As part of a patient’s treatment sometimes additional fertility procedures can be recommended; endometrial scratch is fertility procedure that we can recommend in certain cases, especially where there have been failed cycles. In this article, I explain endometrial scratch and the evidence supporting it.
Endometrial scratch is an additional fertility procedure where the endometrium (lining) is disturbed prior to an IVF cycle. This helps the embryo implant in the womb which is an essential part of fertilisation.
Before IVF, the womb lining is scratched with a small sterile plastic tube, which triggers the body to repair, releasing chemicals and hormones that make the womb lining more receptive to an embryo implanting.
There is reasonably good evidence that suggests that by doing an endometrial scratch prior to an IVF cycle or prior to embryo replacement success rates may be improved. This evidence now comes from previous two or more failed cycles where this intervention could be helpful.
There are no risks associated with endometrial scratch, so it is considered a safe procedure.
Endometrial scratch is still relatively new and we are unaware whether there may be an improvement in pregnancy rates if it is done before an intrauterine insemination cycle.
In one of the largest studies which was published in Fertility and Sterility in 2017, an analysis was done of 23 studies of a total of 1871 cycles in which the endometrial scratch was done in the cycle prior. The evidence suggested that a scratch may improve the chances of a pregnancy in an intrauterine insemination cycle.

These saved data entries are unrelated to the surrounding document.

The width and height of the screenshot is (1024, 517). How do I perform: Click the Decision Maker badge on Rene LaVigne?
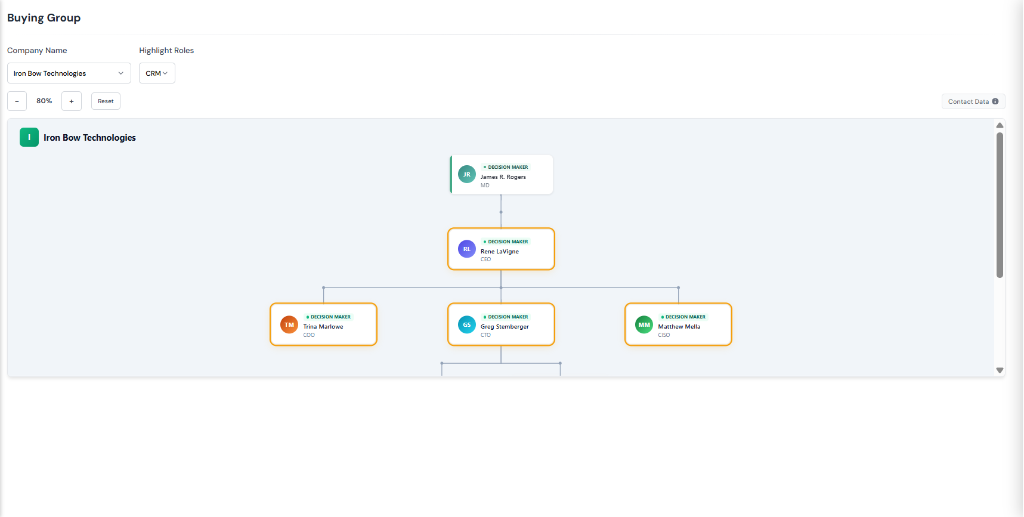pyautogui.click(x=505, y=242)
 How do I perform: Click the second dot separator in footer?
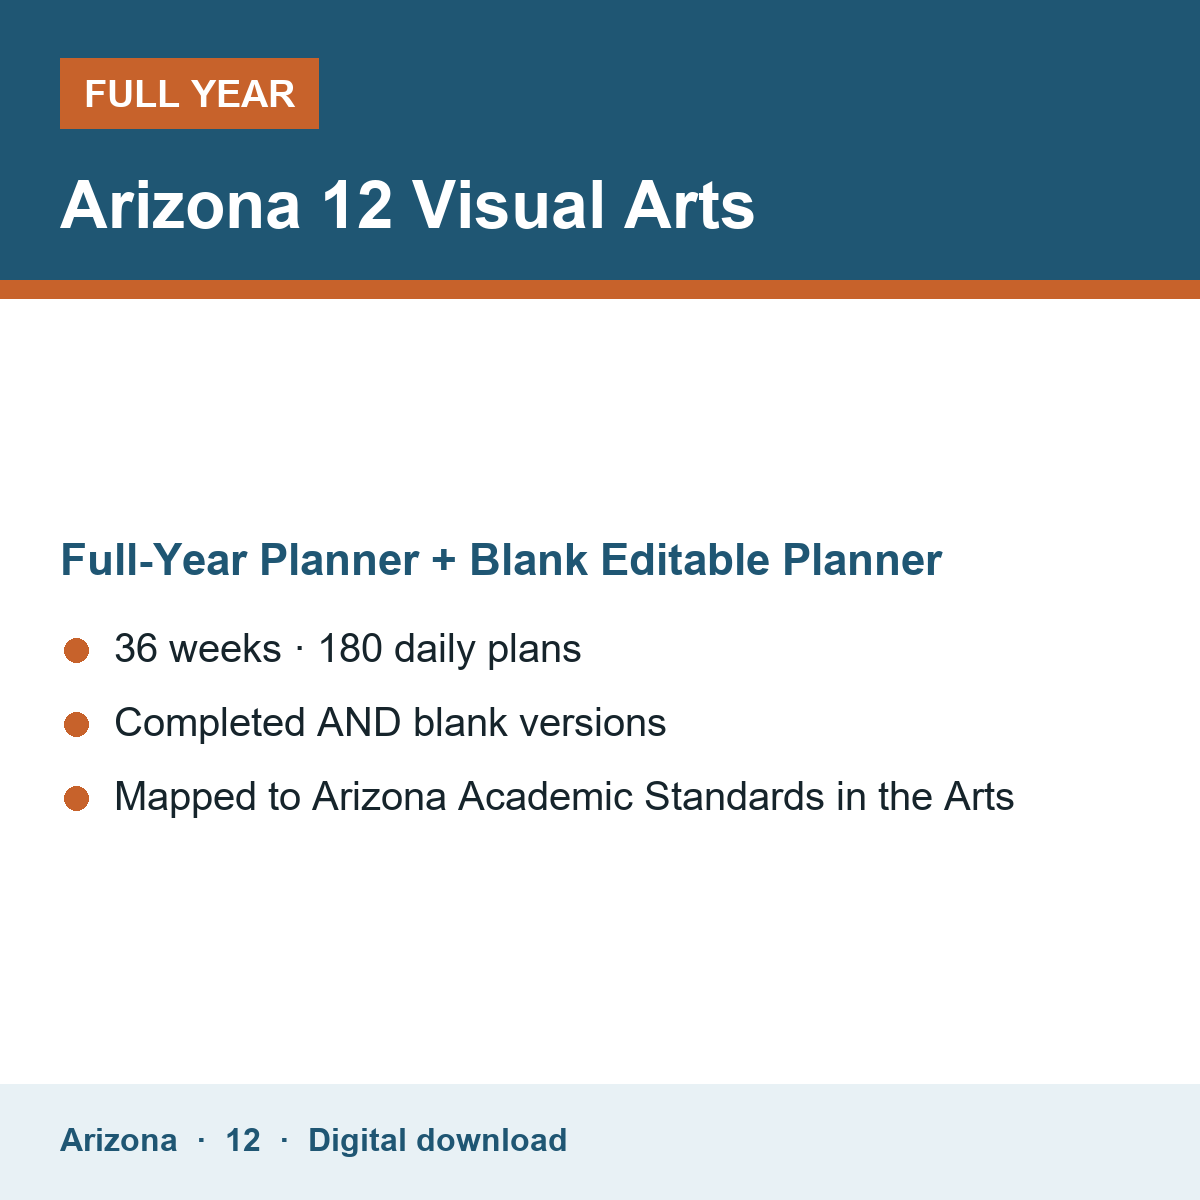pos(285,1140)
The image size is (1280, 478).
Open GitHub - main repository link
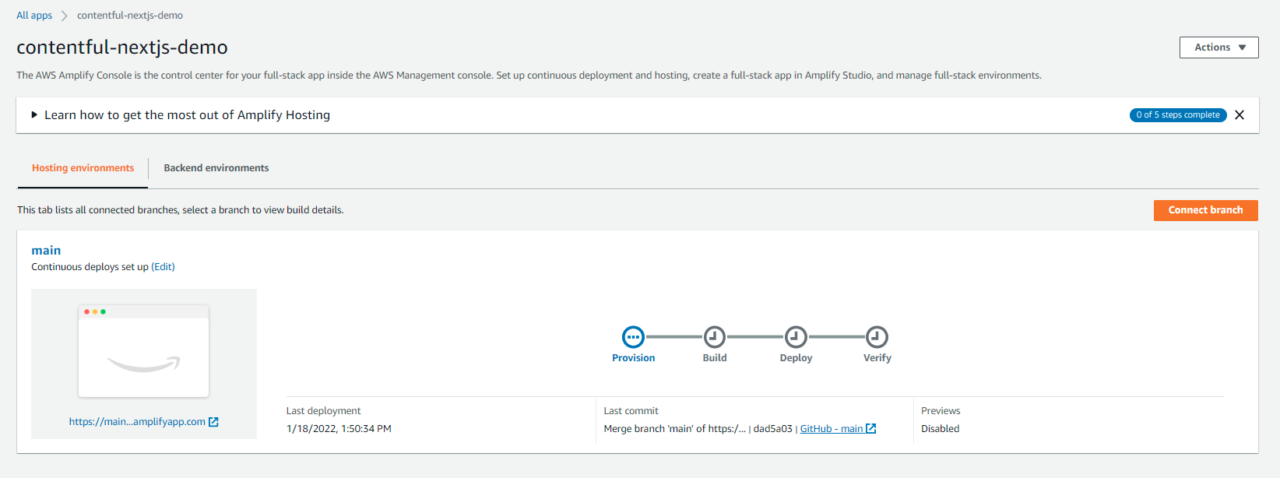tap(831, 429)
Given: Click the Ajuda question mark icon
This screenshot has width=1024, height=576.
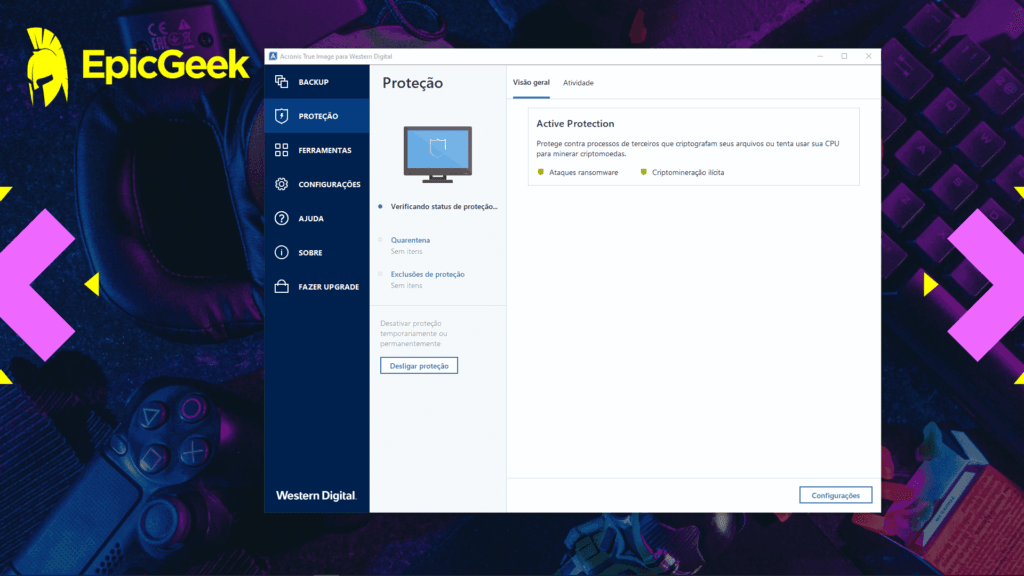Looking at the screenshot, I should [x=283, y=218].
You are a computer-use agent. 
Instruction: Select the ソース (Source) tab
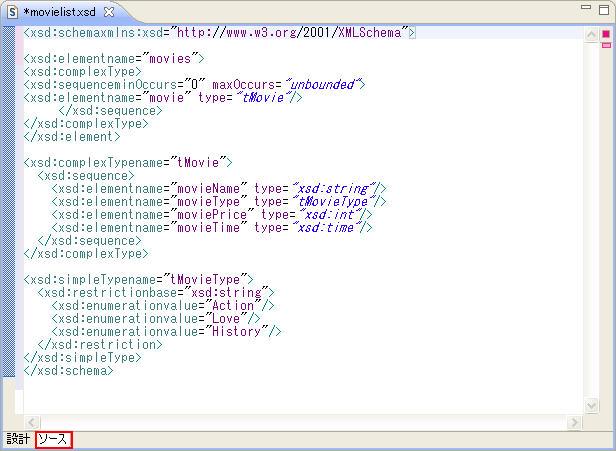53,439
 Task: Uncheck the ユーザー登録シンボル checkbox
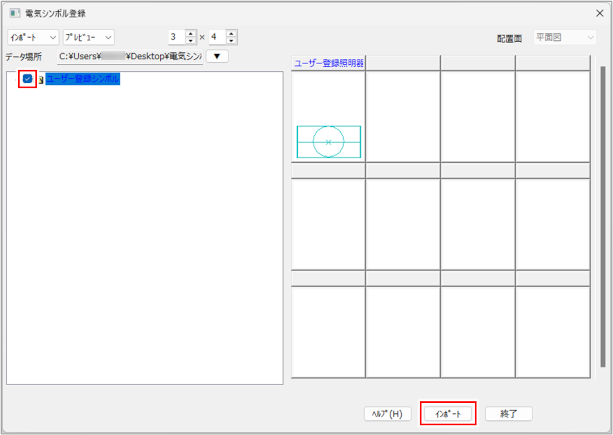[28, 79]
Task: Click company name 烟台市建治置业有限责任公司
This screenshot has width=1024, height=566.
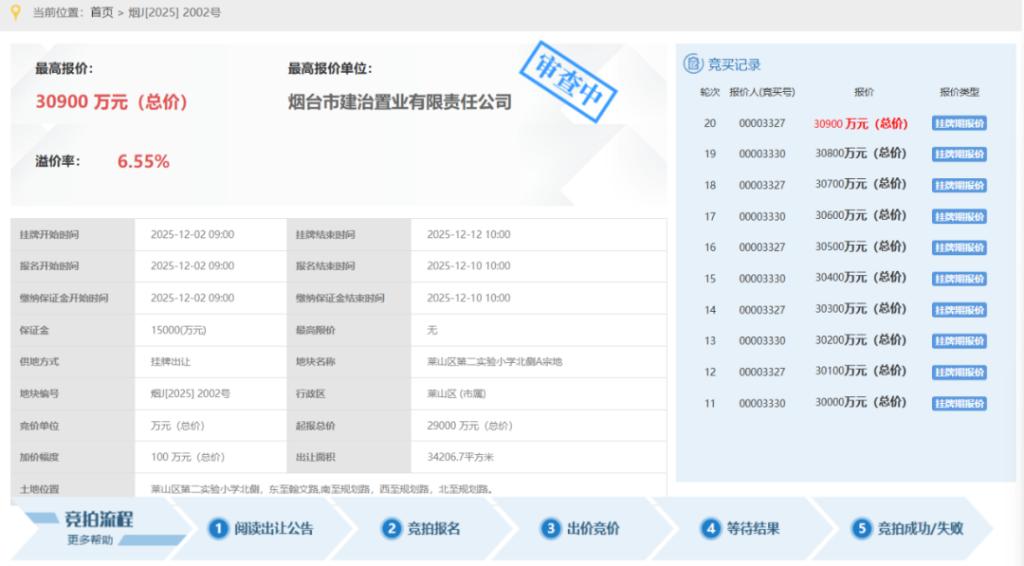Action: [x=399, y=102]
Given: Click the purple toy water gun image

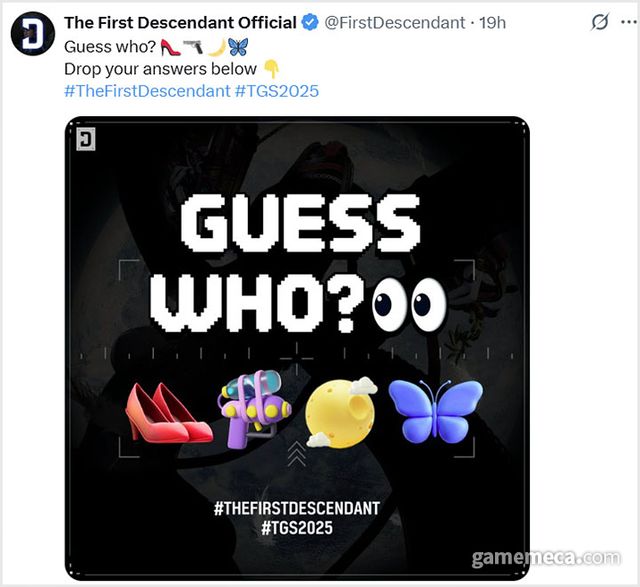Looking at the screenshot, I should tap(254, 407).
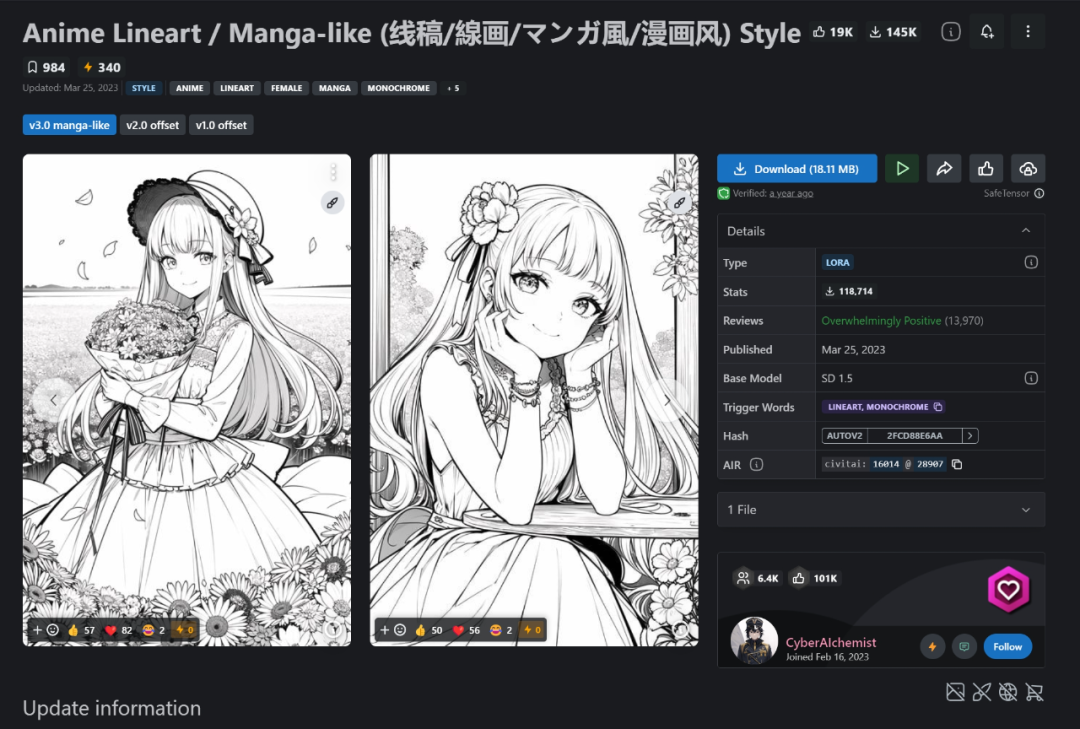Image resolution: width=1080 pixels, height=729 pixels.
Task: Open the right sample image of girl at table
Action: [534, 380]
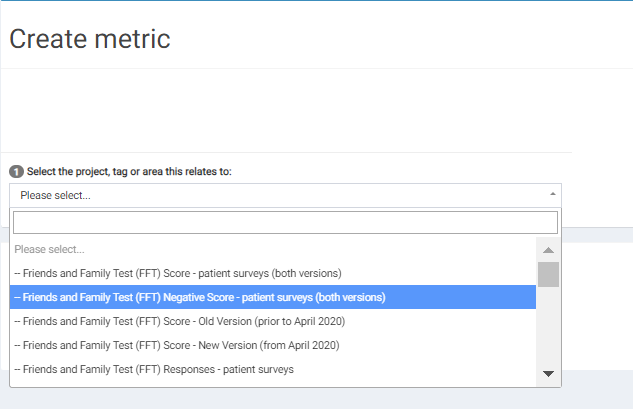Pick FFT Score Old Version (prior to April 2020)
633x409 pixels.
point(180,321)
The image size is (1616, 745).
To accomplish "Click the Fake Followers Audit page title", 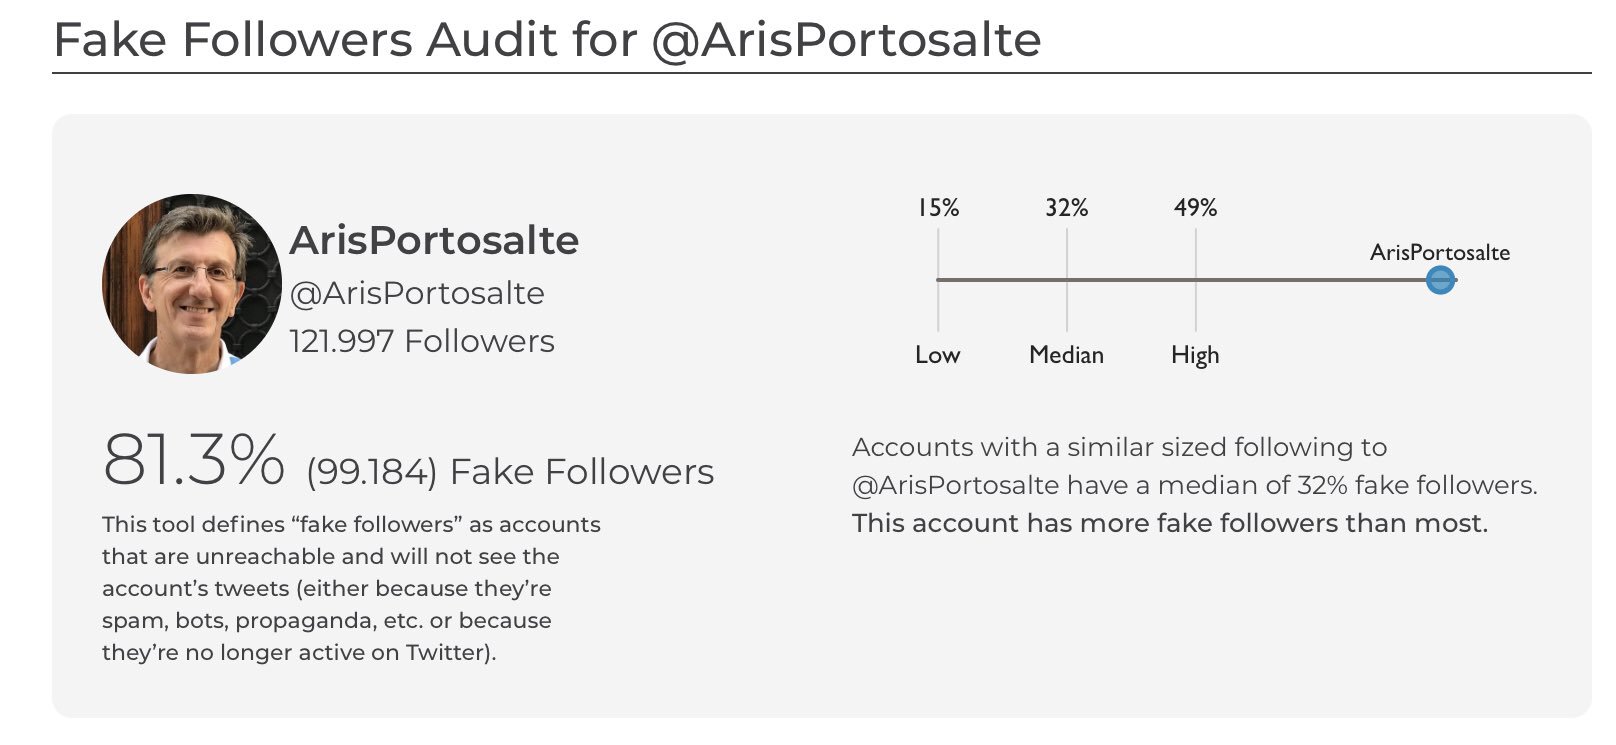I will point(547,40).
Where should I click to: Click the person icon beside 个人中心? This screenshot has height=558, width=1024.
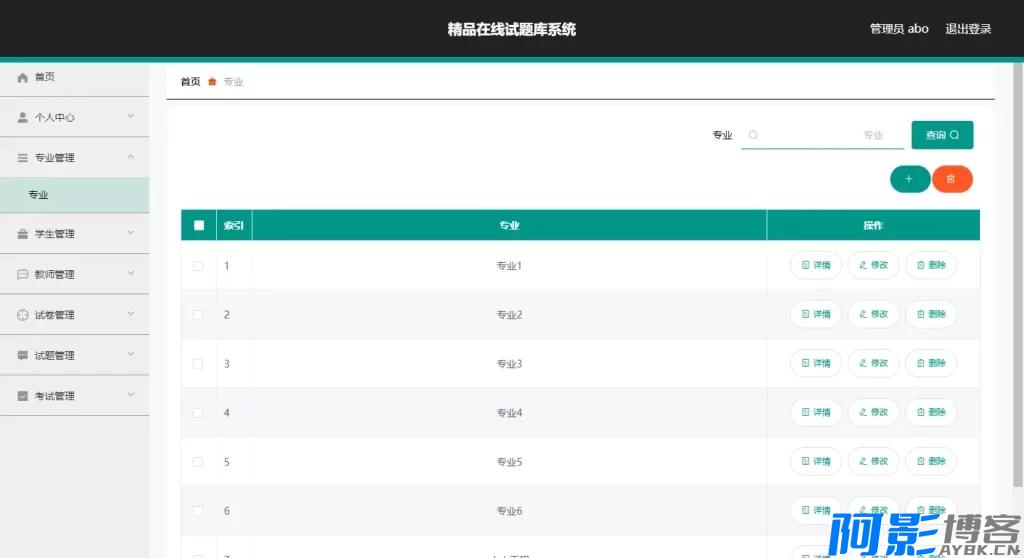pyautogui.click(x=23, y=117)
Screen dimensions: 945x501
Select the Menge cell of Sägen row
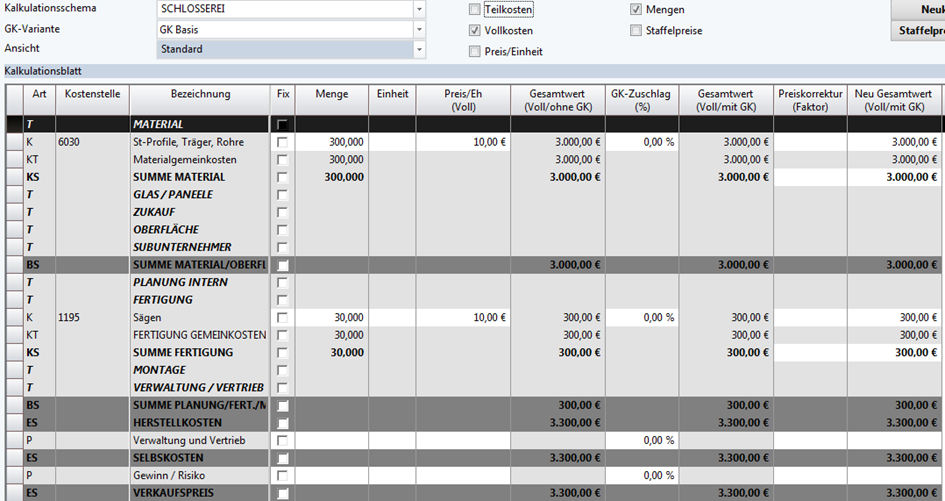331,317
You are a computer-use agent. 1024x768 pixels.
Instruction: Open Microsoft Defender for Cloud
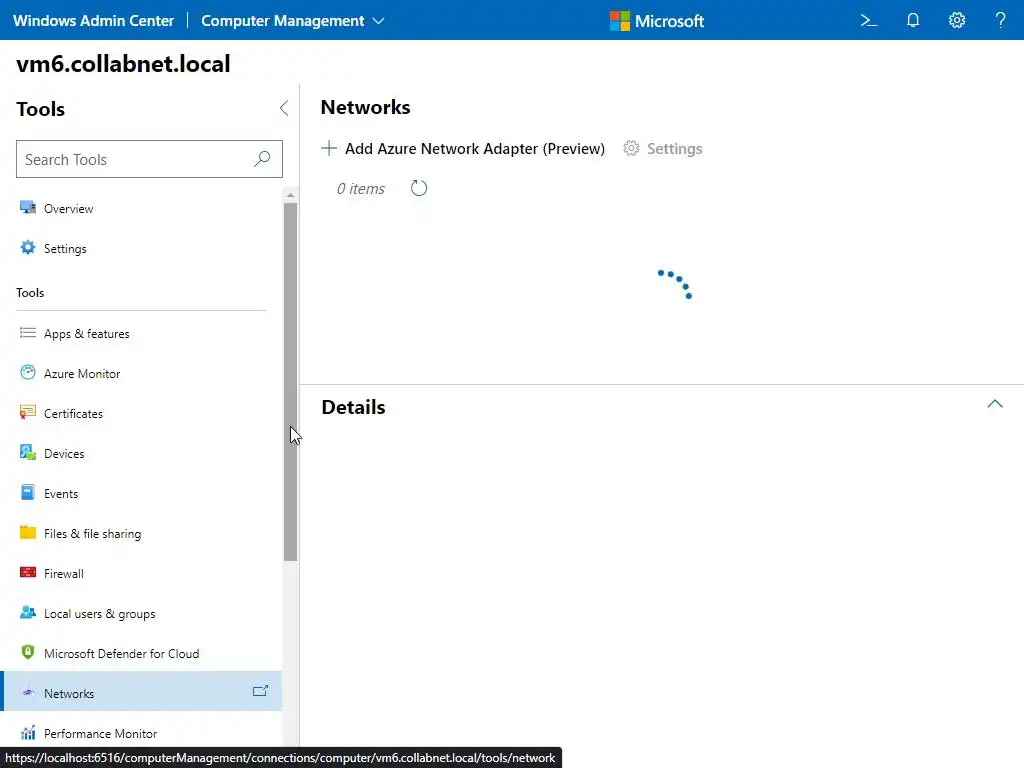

Though doing this may seem better, its evidence is not as good as that in IVF. The studies also concluded that the evidence was not as robust as performed in the IVF studies, and thus this should be taken more cautiously.
The HFEA regard endometrial scratch as a procedure which consistently shows benefit however further evidence is needed and as such there is a large clinical trial underway in the UK called the Endometrial Scratch Trial.